Andrew J. Wagner, MD, PhD: I’d add that these cases can be really complicated. We all know this. Also, it’s not just within our own centers that we discuss these things. It’s not unusual for us to send emails or call each other up and say, “What would you do with this?” because they are really challenging cases and it needs other minds involved too.
Robin L. Jones, MD, MRCP: The complexity, both in terms of heterogeneity, rarity, and the wide variety of anatomic primary sites just make it very, very challenging.
Andrew J. Wagner, MD, PhD: I feel like we’re scaring everyone away from treating these now.

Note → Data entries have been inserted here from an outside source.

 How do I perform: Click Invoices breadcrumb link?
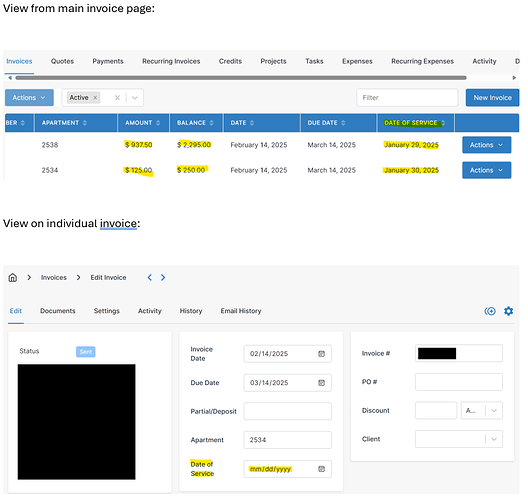(54, 277)
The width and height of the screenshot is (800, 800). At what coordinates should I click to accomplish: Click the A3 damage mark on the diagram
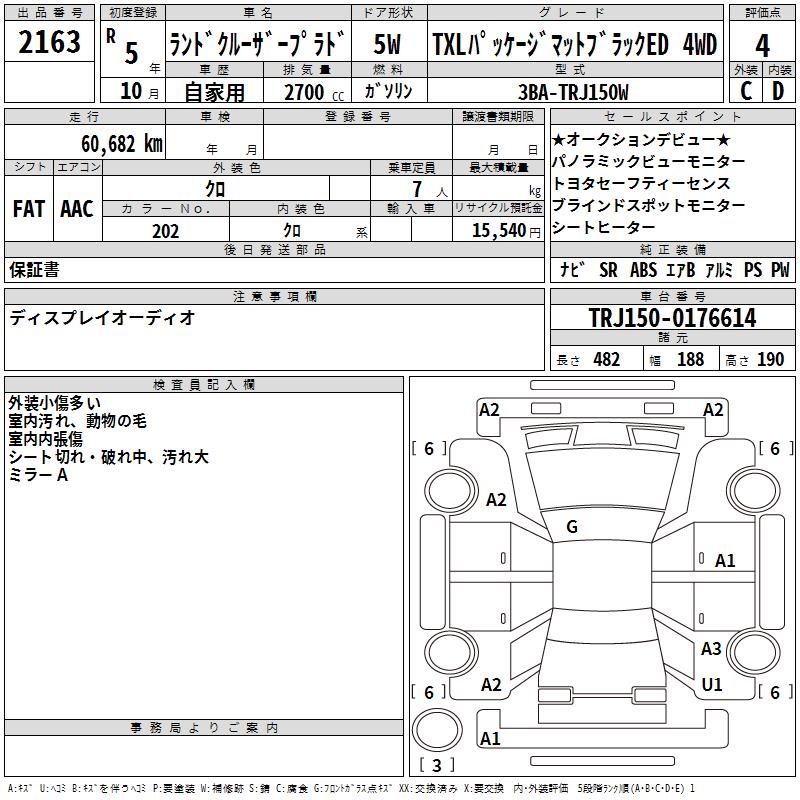[x=711, y=649]
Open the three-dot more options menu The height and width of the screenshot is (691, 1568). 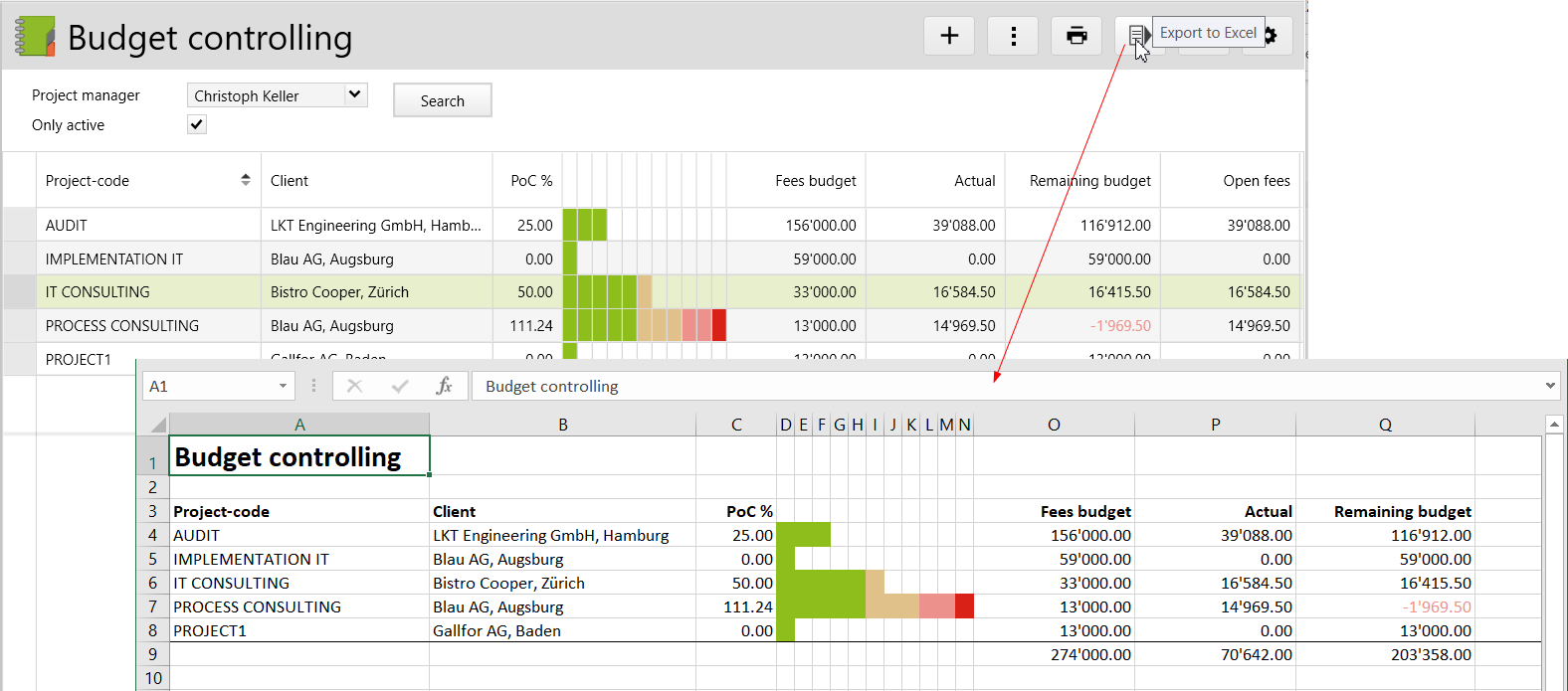pyautogui.click(x=1013, y=36)
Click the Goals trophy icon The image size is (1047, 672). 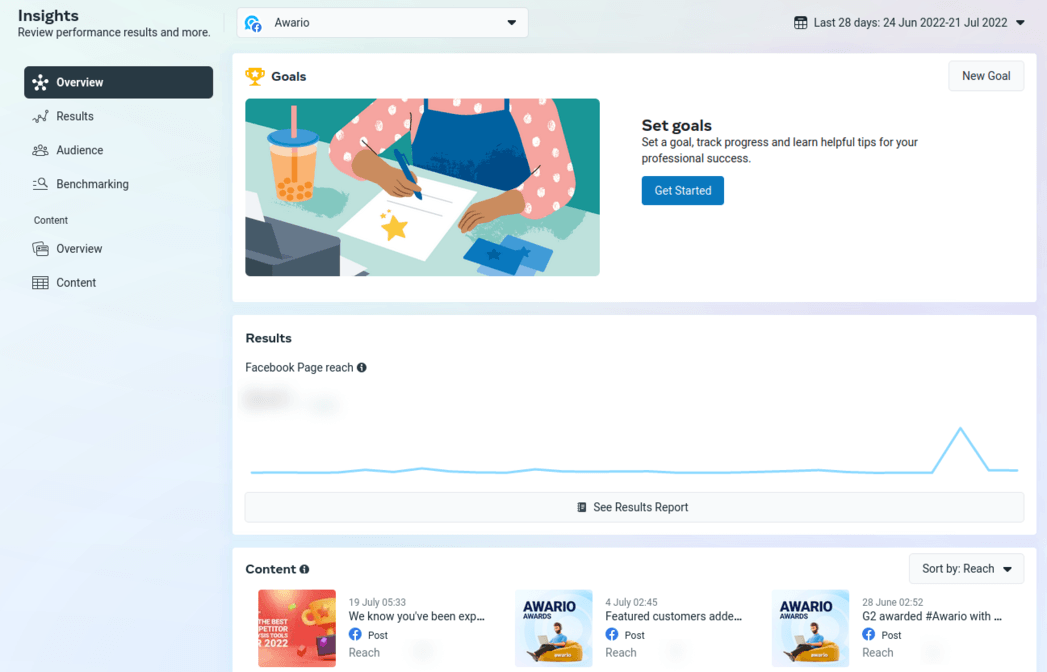[x=254, y=76]
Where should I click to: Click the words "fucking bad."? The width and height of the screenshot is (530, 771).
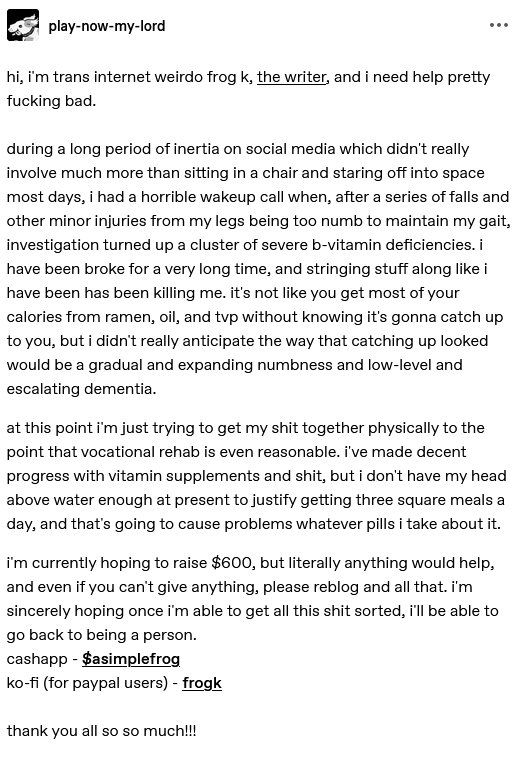[51, 101]
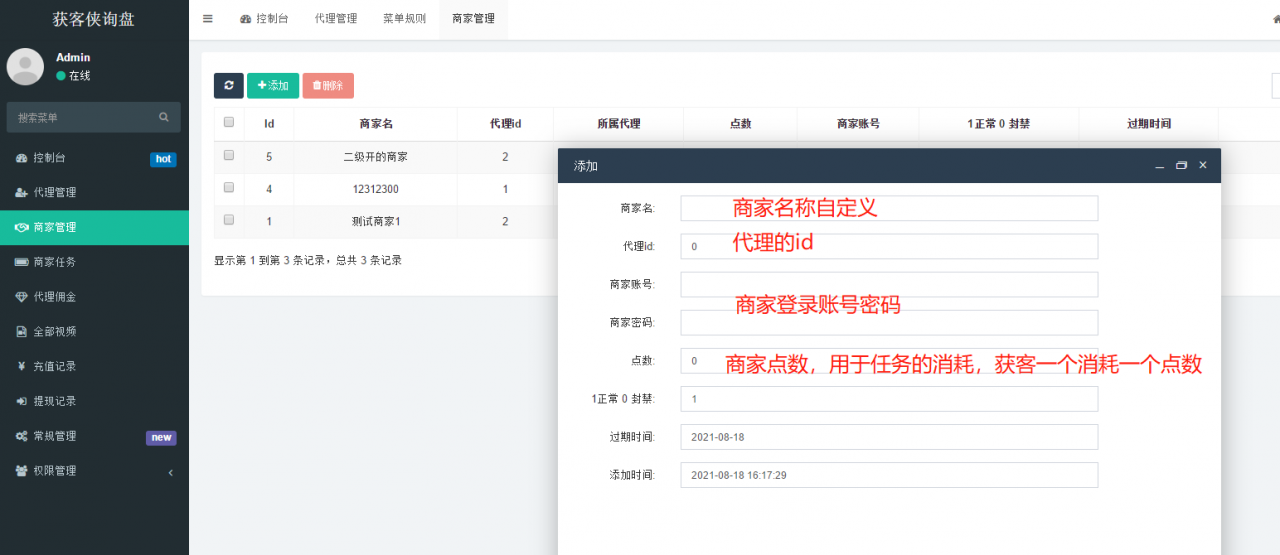Click the green 添加 button
This screenshot has width=1280, height=555.
273,86
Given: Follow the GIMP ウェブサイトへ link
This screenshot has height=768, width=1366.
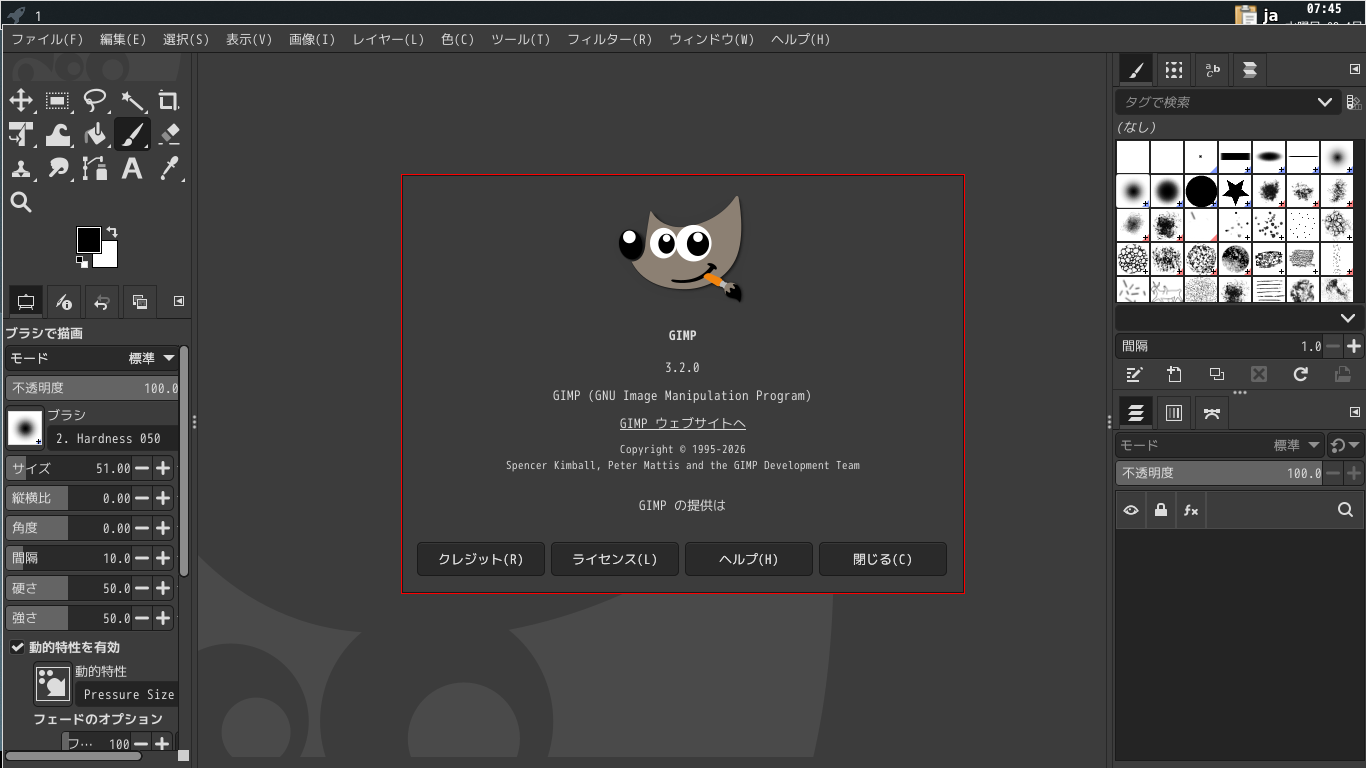Looking at the screenshot, I should tap(682, 423).
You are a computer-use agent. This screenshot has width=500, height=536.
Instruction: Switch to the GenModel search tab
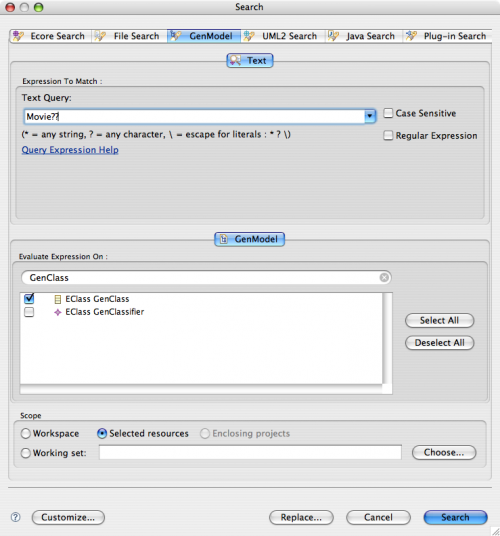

Jonathan C. Trent, MD: One of the other advantages of a multidisciplinary conference, which we put all of our sarcoma patients through for discussion, is the timing. If you see a patient with a newly diagnosed Ewing’s sarcoma or rhabdomyosarcoma, you don’t want to get a consult from a medical oncologist and then a radiation therapist and then a surgeon, sequentially over 6 to 8 weeks. You want to present that patient as soon as they’re diagnosed with the entire multidisciplinary team, implement a treatment of action, and perhaps admit the patient to the hospital rapidly so that you can get the appropriate therapy initiated in a timely fashion. Some of these sarcomas, particularly the small cell sarcomas, can grow quite rapidly.
Robin L. Jones, MD, MRCP: Yes, exactly. It’s a real time discussion and, as I say, the optimization of each modality in real time.